Jest kierownik ktory chodzi chyba z pampersem haha bo sie wszystkigo boi jak przyjdzie cos zalatwic u gory i ogolnie nie ma rzeczy ktorej by nie zajebal xD chlop jest (usunięte przez administratora) jako handlowiec ale kierownik?? Robic gdzies trzeba i musimy z tym zyc... a cza bylo sie uczyc!
honorowym pracowniką się ulało jak sie pożegnaliście albo wam nie pasuje robota przydupasy bo Nagle trza robić to miejcie (usunięte przez administratora) buraki troche godności i dajcie pracować tym co robią. Bo najwięcej lewe oczytane (usunięte przez administratora) skomlecie i krzyczycie o swoich prawach nieroby, które swoich 4liter nigdzie na serwis nie ruszyły bo zawsze jakiś powód by nie jechac ale przyjdzie na was czas ze trza będzie uczciwie zarobić na wypłatae lewaki i skończy się lansowanie i chorowanie
Tylko warto tez wziac pod uwage jedna rzecz ze robimy w branzy gdzie dzis idziesz na robote cos podpionc uruchomic elektryke albo mechanike i mozesz nie wrocic...
większość wypowiedzi ma wspólny mianownik - brak identyfikacji pracownika z firmą, brak poczucia właścicielstwa i współodpowiedzialności za markę, brak świadomości pracowników jak bardzo w średniej wielkości firmie jaką tworzycie, zależy od nich samych sytuacja firmy. spadek formy? być może, wypalenie? poniekąd, czas na zmiany?! na pewno! górnictwo to nie wszystko Panie i Panowie - do roboty!
Jakby każdy w tej firmie poświeciłby tyle czasu na prace co na obgadywanie innych i szukanie dziury w całym to dawno już by było tak jak kiedyś. Prawda jest taka ze od dłuższego czasu w tej firmie nie da się skupić na niczym innych niż kto komu włazi w d.pe i czy zwolnią tamtych czy tych. Smutne jest to ze zarząd zamiast "obcinać" od razu spekulacje i lek w ludziach o swoja przyszłość porostu albo to olewa albo tuszuje a wystarczy parę szczerych normalnych słów jak jest. Smutne jest to ze pracownicy zamiast sobie pomagać w takich ciężkich czasach obgadują się za plecami jak tylko magą i każdy tylko patrzy jak drugiemu podłożyć świnie. Naprawdę szkoda firmy, tego co było i jeszcze może być...

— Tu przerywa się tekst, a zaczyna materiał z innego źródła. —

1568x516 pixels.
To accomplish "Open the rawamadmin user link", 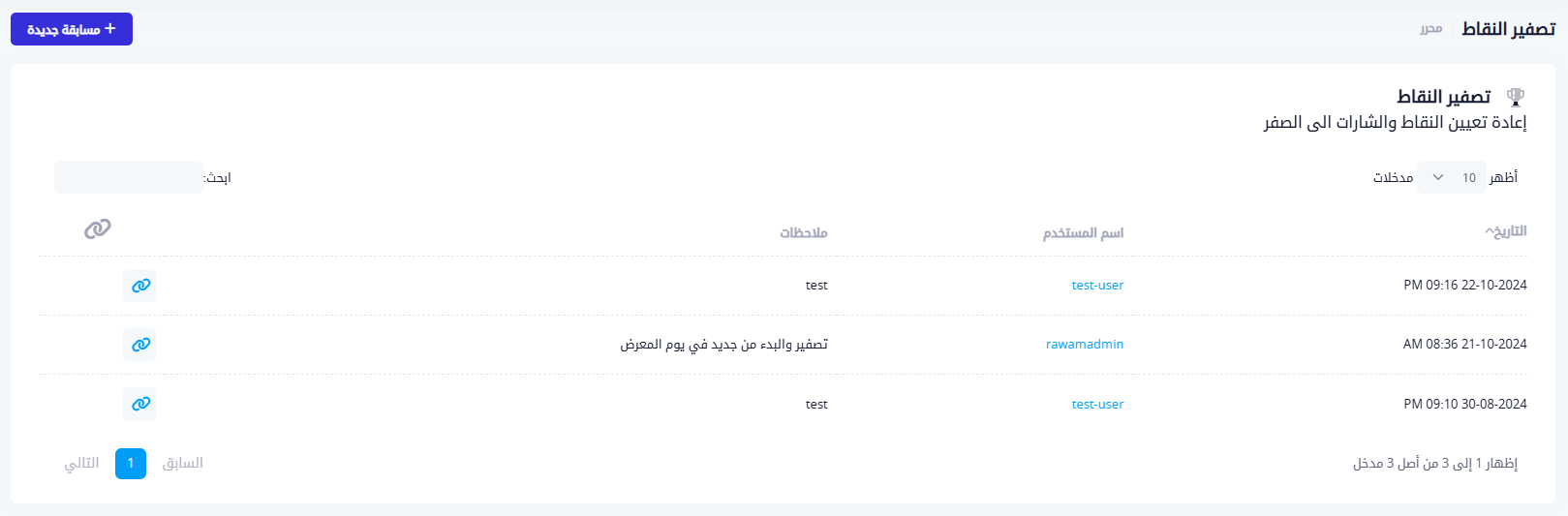I will point(1085,345).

Brak wypłaty to najmniejszy problem tej firmy. DO ZARZĄDU zamiast przyjmować nowych motywujcie aktualnych pracowników, a jak wiadomo najlepszą motywacją jest kasa. Nikogo nie motywuje goła pensja. Nadgodziny płatne obcięliście, premii brak, a o podwyżce nie ma co marzyć. Ale na nowych pracowników Was stać ...!?

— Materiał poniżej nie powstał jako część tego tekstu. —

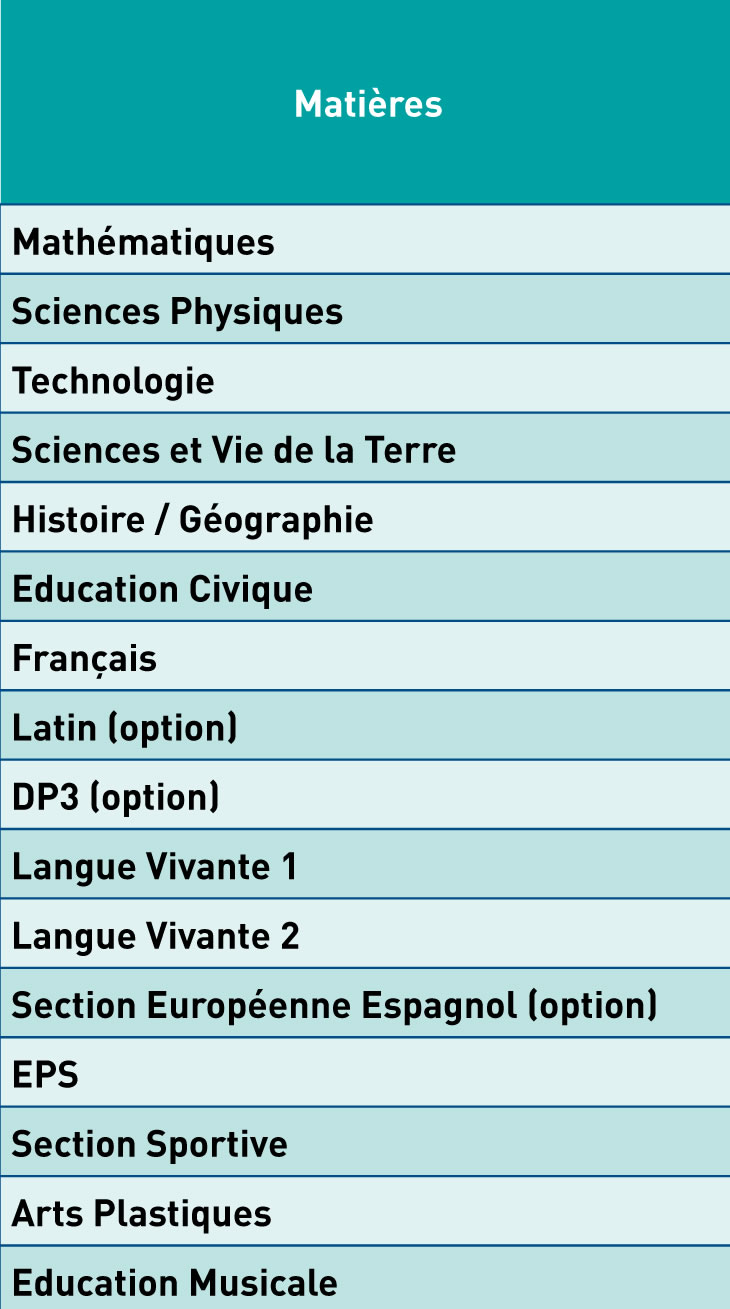730x1309 pixels.
Task: Select the Sciences Physiques row
Action: (x=365, y=309)
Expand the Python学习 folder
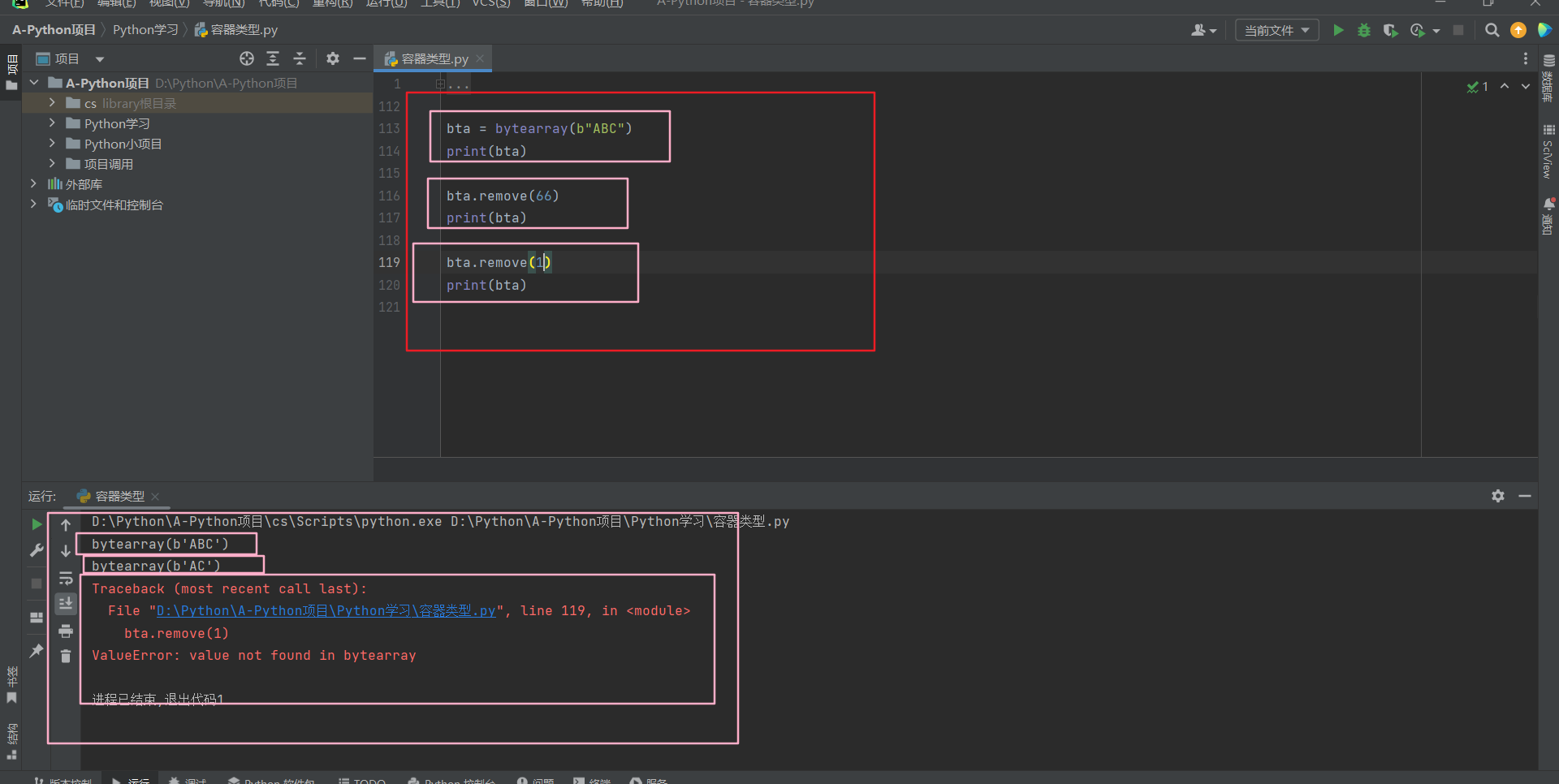This screenshot has width=1559, height=784. (52, 123)
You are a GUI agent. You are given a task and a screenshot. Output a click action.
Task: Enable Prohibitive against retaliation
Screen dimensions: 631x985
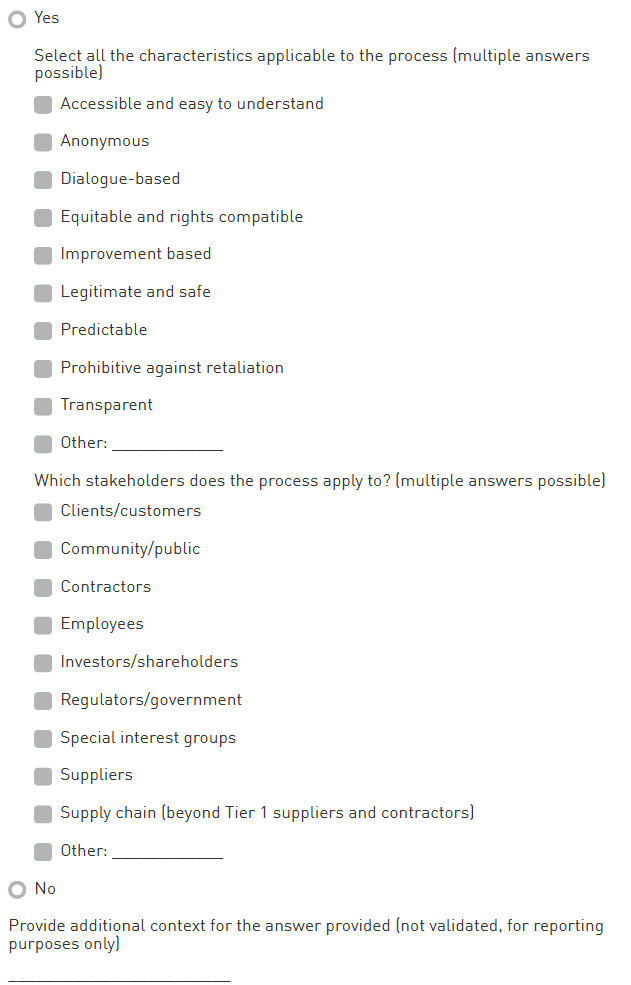pyautogui.click(x=43, y=369)
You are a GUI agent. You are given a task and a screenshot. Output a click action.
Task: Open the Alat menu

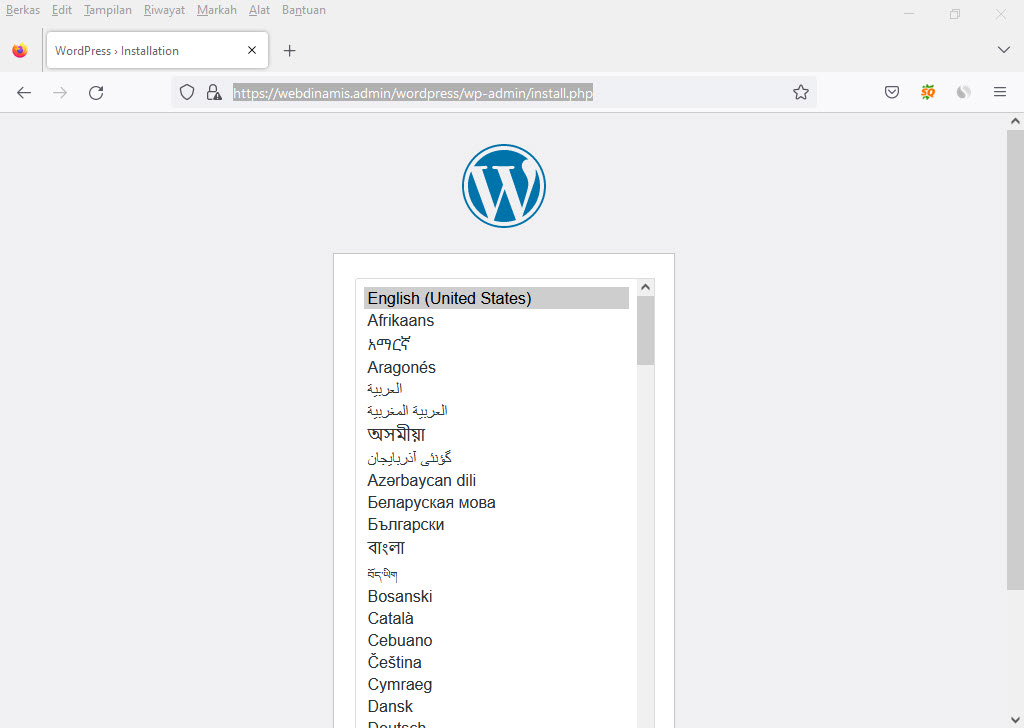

Starzy nie zasługują na podwyżki to trzeba przyjmować nowych pracowników, nieskażonych lenistwem i cwaniactwem. Starym bedzie trzeba rowniez podziekowac.
Milioner jaki nowy skoro firma nie przyjela nikogo od roku? :D
Noworoczne Urbi et Orbi !!!
Mogło być tak miło i przyjemnie a trafiłem na kolejną wydmuszke.
Zarząd już dawno powinien podziękować tak niekompetenym dyrektorom za współpracę, urządzili sobie prywatny plac zabaw a zarząd dostaje informacje które są dla nich wygodne i zacemieniają ich brak kompetencji.
Już od dawna wiadomo, że ryba psuje się od głowy. Jacy dyrektorzy tacy kierownicy jacy kierownicy tacy szeregowi.
Sprzedaliby bmki od pseudo dyrektorów i kasa by była. Ale prędzej piekło zamarznie, niż pupilki wyzbeda się luksusowych fur.
To fakt, ktoś rezygnuje z roboty aby przejść do tej firmy a tu lypa na starcie problem z wypłatą. To świadczy o jednym, management ma w nosie losy zwykłego pracownika.